Provided data Block Start

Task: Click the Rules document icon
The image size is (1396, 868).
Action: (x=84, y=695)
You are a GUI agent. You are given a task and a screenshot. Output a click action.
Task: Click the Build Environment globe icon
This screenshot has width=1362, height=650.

Provided data Block End

Problem to solve>
Search the entries above for the string "icon", and report each line where it occurs.

Task output>
Task: Click the Rules document icon
Task: Click the Build Environment globe icon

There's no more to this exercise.